Tesla’s FSD v14 ‘Lite’ Hits Older Cars, With Canada Up Next

Tesla has started sending out its FSD v14 Lite update to a small group of early-access owners running older Hardware 3 vehicles, after those cars had been stuck on the previous v12.6.4 software for more than a year.

Getting this update onto older hardware wasn’t simple. Hardware 3 (HW3) has way less memory bandwidth and processing power than the newer Hardware 4 chip (HW4) found on the latest cars, so Tesla had to find a workaround rather than just porting the software over directly. The company ended up distilling the driving behaviour from its newer HW4 models down into something that could actually run on the older computer.

“The AI3 computer only has ~15% of the effective memory bandwidth of AI4, so this was a tough challenge,” said Elon Musk, praising the Tesla AI team.

Tesla’s AI lead, Ashok Elluswamy, confirmed the rollout on Sunday evening. “FSD v14 Lite is now rolling out to AI3 early-access customers. Based on the feedback, will rollout to more customers over the next few weeks,” he wrote. He added that “this build distills the driving behaviour from AI4’s v14 series into both the camera and compute config of AI3,” noting it also includes destination options.

A few early testers have already weighed in after spending the weekend with it. One early access tester, Canadian Zack who lives in California, called the update a “massive leap” over the old software. “FSD v14 lite highway performance is a massive leap over v12.6.4,” he wrote, adding simply, “So so good.”

Later, in Zack’s write up, he noted that the update brings a completely redesigned user interface that mirrors newer HW4 vehicles (which also have the newest cameras). The system introduces a dedicated “Start Self-Driving” button on the centre screen alongside highly customizable speed profiles, which include Sloth, Chill, Standard, and Hurry modes. Also, the software adds advanced destination options that allow the vehicle to automatically manage arrivals, navigating directly into driveways or executing precise curbside and supermarket parking maneuvers.
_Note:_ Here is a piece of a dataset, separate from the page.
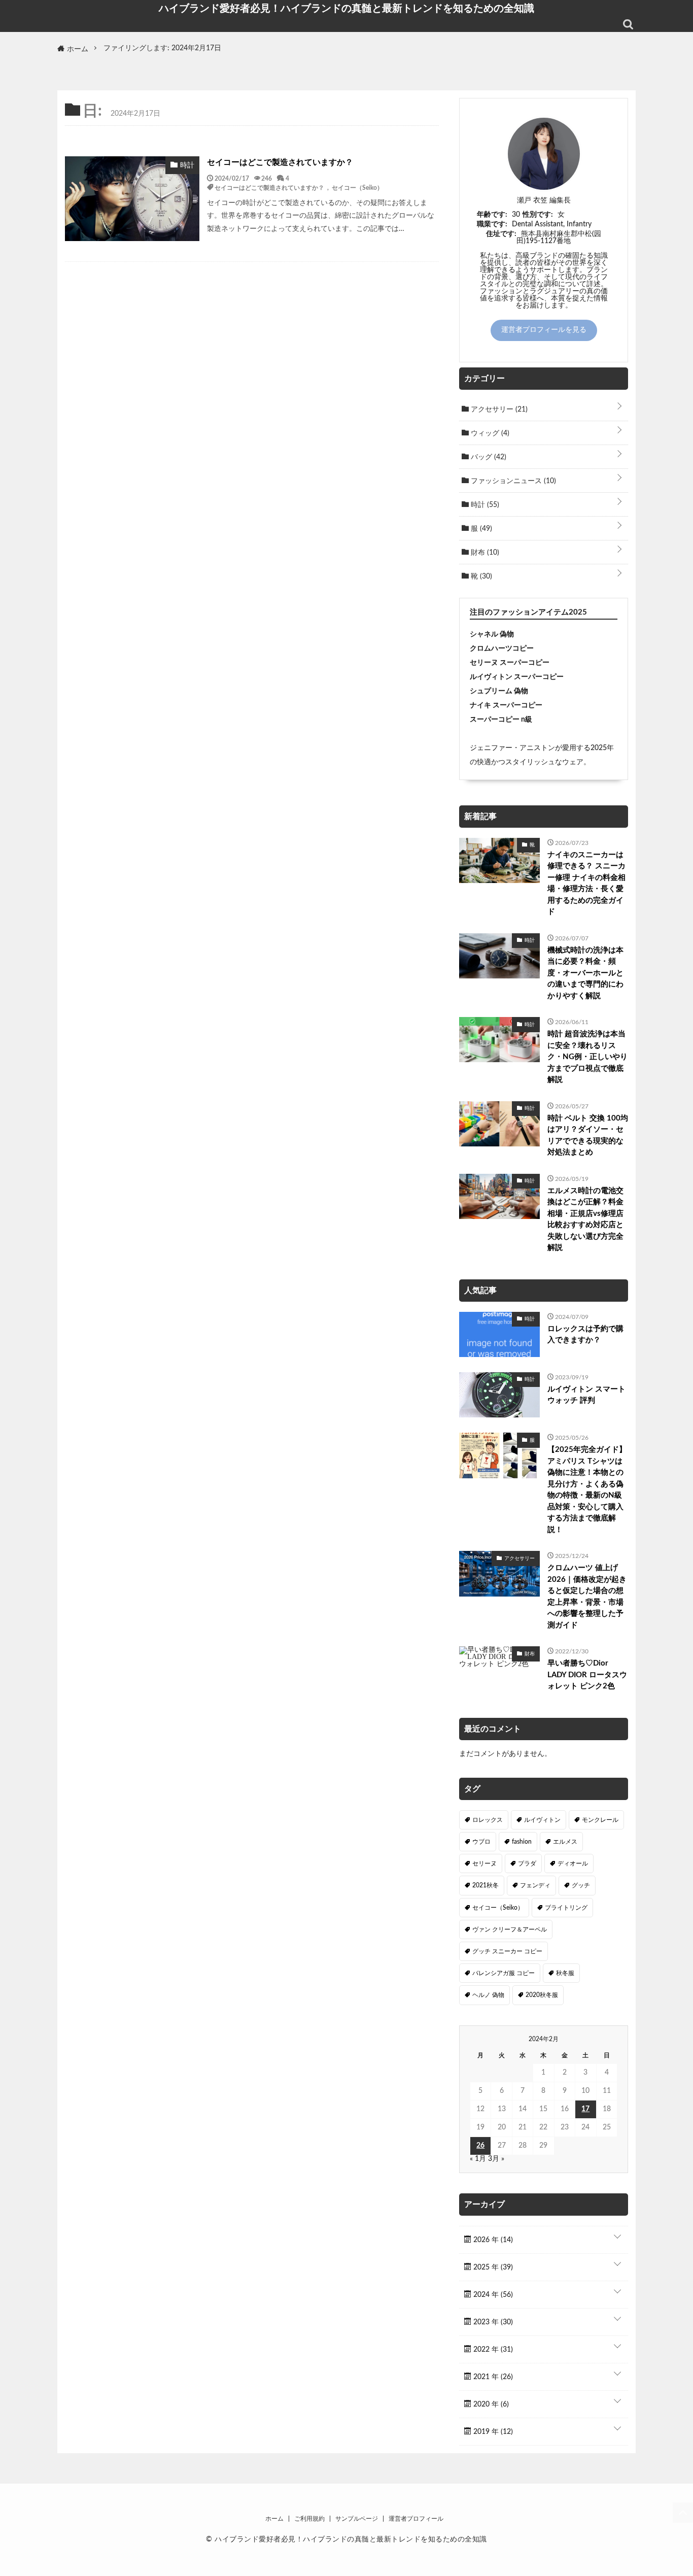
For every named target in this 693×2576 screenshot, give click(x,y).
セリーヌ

Zack reported that the overall driving performance felt like a massive leap over the previous software architecture, noting that the car handles highway lane changes and high-speed cornering with exceptional smoothness and precision. He specifically praised the system’s improved decision-making skills at night in L.A., highlighting how consistently the vehicle maintained its set speed limit without dropping speed randomly. The updated driver monitoring system also proved far less intrusive, resulting in significantly fewer steering wheel prompts during extended trips.

For now, Tesla’s keeping this limited to a small early-access group while it watches how the software performs in the real world. If that goes well, the update is expected to eventually make its way out to roughly 4 million HW3 vehicles worldwide where FSD is approved, and Canadians are likely to get this as part of the next wave of rollouts (as we’ve seen in the past).